Contributed by dwc on from the size-matters dept.

Otto Moerbeek (otto@) writes:

Last week I committed statvfs(3) support to OpenBSD 4.3-current. This is another step in large disk support, and I thought it would be nice to give an overview of the current state of affairs.

Large disks are disks that have more than 2TB capacity. Originally we had the following limitations:

  • disklabels could only handle up to 2TB disks and partitions.
  • filesystems could only be 1TB in size.
  • the in-kenel buffer layer could only handle 32-bit disk addresses.
  • the SCSI layer did not fully support 64-bit disk sector addresses.

Step by step all these barriers have been removed in OpenBSD 4.1, 4.2 and 4.3: FFS2 was introduced both in the GENERIC kernel and in userland: there are various tools like dump(8) and fsck_ffs(8) that manipulate on-disk data structures directly.
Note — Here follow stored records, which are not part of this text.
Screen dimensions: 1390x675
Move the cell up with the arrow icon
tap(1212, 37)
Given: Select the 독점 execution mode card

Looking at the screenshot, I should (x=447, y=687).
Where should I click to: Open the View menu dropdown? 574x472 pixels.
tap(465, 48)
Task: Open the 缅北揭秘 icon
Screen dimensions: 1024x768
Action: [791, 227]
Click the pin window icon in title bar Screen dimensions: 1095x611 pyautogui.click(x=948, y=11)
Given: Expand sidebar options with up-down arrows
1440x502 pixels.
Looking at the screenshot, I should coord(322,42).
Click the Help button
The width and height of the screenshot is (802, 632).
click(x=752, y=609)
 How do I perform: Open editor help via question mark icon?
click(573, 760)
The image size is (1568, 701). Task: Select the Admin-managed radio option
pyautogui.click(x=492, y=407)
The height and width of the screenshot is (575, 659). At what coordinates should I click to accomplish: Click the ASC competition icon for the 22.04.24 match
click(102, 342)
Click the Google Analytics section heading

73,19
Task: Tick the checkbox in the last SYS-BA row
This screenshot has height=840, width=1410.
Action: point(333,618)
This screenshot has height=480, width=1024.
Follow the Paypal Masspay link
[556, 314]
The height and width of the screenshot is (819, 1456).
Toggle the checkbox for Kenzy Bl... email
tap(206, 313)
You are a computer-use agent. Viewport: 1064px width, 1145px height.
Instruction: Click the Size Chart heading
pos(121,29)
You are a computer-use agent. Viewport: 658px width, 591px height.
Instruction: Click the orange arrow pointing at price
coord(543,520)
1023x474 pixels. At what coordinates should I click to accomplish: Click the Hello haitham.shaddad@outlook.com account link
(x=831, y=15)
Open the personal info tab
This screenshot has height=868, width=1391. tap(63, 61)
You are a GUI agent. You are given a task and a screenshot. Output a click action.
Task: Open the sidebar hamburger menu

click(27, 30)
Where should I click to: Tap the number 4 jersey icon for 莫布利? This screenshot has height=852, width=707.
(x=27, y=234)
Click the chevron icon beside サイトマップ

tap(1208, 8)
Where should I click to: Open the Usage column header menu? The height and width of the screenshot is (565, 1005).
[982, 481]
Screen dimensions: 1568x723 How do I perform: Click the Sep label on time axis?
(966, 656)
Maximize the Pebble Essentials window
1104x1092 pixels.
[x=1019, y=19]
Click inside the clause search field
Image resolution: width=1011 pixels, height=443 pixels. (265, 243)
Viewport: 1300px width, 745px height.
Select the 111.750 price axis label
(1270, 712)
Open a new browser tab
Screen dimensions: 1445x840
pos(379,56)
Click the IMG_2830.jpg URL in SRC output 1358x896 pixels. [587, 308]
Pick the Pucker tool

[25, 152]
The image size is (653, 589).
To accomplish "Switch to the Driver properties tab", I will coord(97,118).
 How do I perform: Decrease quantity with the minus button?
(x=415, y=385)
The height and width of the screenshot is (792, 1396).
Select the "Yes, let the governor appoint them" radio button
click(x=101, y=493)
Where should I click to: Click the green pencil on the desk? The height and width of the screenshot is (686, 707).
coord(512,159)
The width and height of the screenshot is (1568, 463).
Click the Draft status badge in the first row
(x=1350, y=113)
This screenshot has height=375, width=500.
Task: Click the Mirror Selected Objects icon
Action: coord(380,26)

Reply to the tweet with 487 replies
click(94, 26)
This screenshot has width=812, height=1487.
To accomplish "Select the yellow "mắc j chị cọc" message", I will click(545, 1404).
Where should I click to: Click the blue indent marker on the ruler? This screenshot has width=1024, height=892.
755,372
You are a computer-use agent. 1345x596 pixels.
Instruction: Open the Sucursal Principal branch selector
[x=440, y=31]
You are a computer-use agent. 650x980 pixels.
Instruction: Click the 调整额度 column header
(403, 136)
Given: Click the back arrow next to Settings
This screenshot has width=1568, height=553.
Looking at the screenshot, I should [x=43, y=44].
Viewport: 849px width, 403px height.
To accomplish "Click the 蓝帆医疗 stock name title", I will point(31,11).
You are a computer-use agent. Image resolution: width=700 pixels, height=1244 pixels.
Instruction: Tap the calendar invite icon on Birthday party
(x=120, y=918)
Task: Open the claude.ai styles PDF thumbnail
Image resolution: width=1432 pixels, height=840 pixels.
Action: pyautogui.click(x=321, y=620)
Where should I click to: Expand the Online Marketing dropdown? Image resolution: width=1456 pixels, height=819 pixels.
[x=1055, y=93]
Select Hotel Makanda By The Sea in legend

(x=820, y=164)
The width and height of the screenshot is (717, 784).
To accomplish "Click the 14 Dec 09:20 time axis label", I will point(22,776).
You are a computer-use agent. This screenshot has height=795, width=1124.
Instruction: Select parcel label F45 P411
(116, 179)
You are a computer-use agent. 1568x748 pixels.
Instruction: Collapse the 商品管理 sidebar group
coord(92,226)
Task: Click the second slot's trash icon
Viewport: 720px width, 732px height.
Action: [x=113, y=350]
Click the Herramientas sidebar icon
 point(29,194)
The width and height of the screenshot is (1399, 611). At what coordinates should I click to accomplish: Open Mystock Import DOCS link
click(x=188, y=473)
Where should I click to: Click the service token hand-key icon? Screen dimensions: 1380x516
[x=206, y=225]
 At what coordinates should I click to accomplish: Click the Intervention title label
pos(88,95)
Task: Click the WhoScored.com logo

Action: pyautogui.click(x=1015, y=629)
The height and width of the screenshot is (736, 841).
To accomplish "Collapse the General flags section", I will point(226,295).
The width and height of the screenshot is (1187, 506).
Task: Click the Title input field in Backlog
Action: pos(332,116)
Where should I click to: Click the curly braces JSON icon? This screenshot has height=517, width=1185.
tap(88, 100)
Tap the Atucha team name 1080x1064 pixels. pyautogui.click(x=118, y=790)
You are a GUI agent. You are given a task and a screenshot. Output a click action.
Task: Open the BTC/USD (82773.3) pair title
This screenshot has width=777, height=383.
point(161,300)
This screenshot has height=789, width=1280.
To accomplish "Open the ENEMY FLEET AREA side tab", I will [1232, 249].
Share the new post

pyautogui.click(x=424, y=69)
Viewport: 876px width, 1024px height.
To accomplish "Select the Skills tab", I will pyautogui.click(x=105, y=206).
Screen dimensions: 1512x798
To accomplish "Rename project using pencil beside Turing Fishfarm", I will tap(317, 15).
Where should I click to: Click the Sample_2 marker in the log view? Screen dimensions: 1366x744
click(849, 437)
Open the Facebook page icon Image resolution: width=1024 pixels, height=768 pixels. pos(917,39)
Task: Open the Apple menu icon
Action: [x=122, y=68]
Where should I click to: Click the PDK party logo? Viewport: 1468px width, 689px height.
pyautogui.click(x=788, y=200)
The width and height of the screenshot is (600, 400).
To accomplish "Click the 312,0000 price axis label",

The disklabel format has been adapted to allow for larger partitions and disks, the kernel buffer layer and filesystem code has been changed to use 64-bit disk sector addresses. The SCSI layer has been changed to allow inquiry of large disks.

All this means we now support large disks, partitions and filesystems. The statvfs(3) commits were one more step: the code that retrieves disk usage and related statistics had to be adapted too. This is more involved than you'd think: struct statfs needed to be expanded to allow for the larger blocks and files count, which in turn required some careful backward compatibility stuff. This being a bit tricky meant it did not make OpenBSD 4.3, alas. By extending struct statfs it has now become easy to support statvfs(3).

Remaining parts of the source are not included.